There are only two possibilities:
1) Choose 2 men from group 1 and 2 women from group 2
2) Choose 1 man, 1 woman from group 1 and 1 man, 1 woman from group 2

So the total probability is:

P(2m, 2w) OR P(1m1w, 1m1w)

P(2m, 2w) = (3/4)*(2/3) AND (2/3)*(1/2) = 1/6

P(1w1m, 1w1m) = (1/4)(1) AND (1/3)*(1) = 1/12

add these because of the OR: 2/12 + 1/12 = 3/12 = 1/4



Can someone explain, plz, why this approach is wrong?


This approach can work, but you have to be careful about defining the probabilities. The definition here for the probability of picking one woman and one man from each group assumes that the woman is picked first. But that's not necessarily true.
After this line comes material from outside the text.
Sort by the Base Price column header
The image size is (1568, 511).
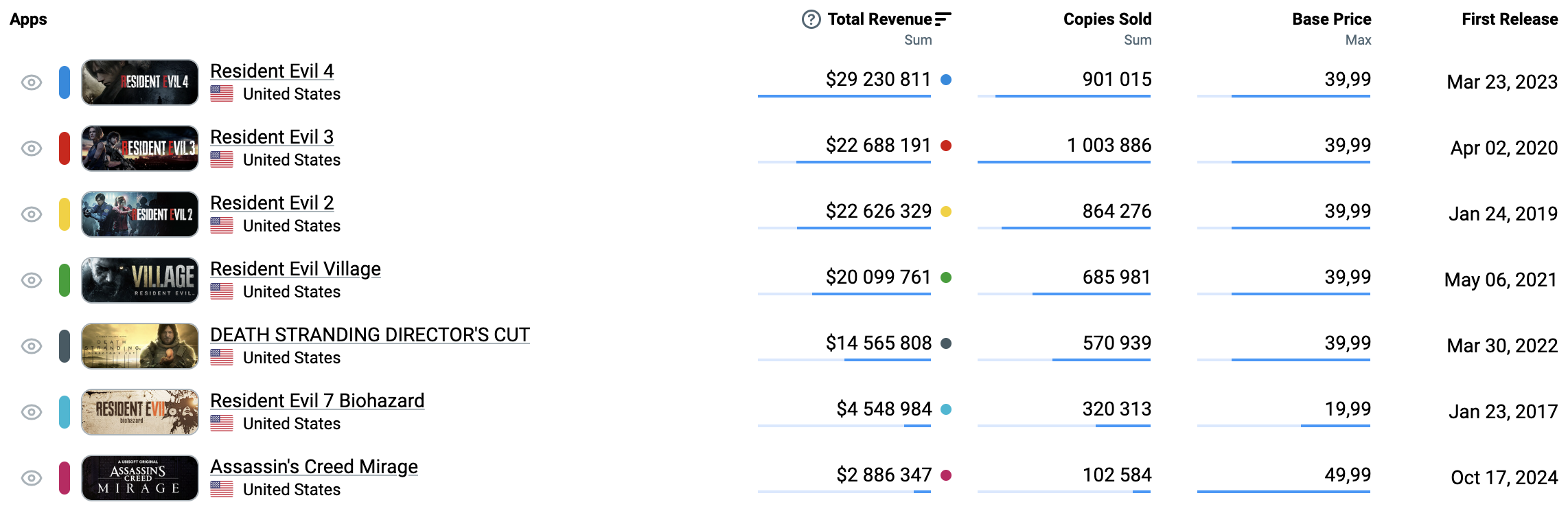pos(1331,19)
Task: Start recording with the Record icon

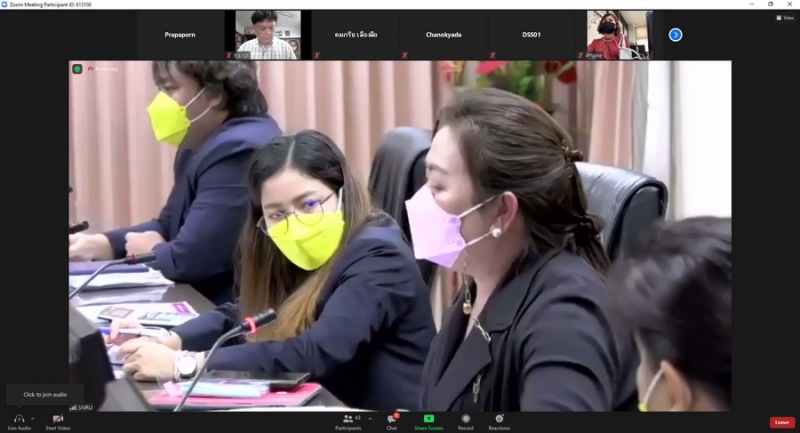Action: [465, 418]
What we really need is:

P[(1w1m OR 1m1w, 1w1m OR 1m1w)] = [(1/4)*1+ (3/4)(1/3)] * [(1/3)*1+(2/3)(1/2)] = [(1/4) + (1/4)] * [(1/3) +1/3)] = (1/2) * (2/3) = 1/3.

When you add this to the 1/6 from the 2-man situation, you get the correct answer. In this case, it's not the most efficient way to solve the problem (ywilfred's method is more straightforward), but it does get the job done.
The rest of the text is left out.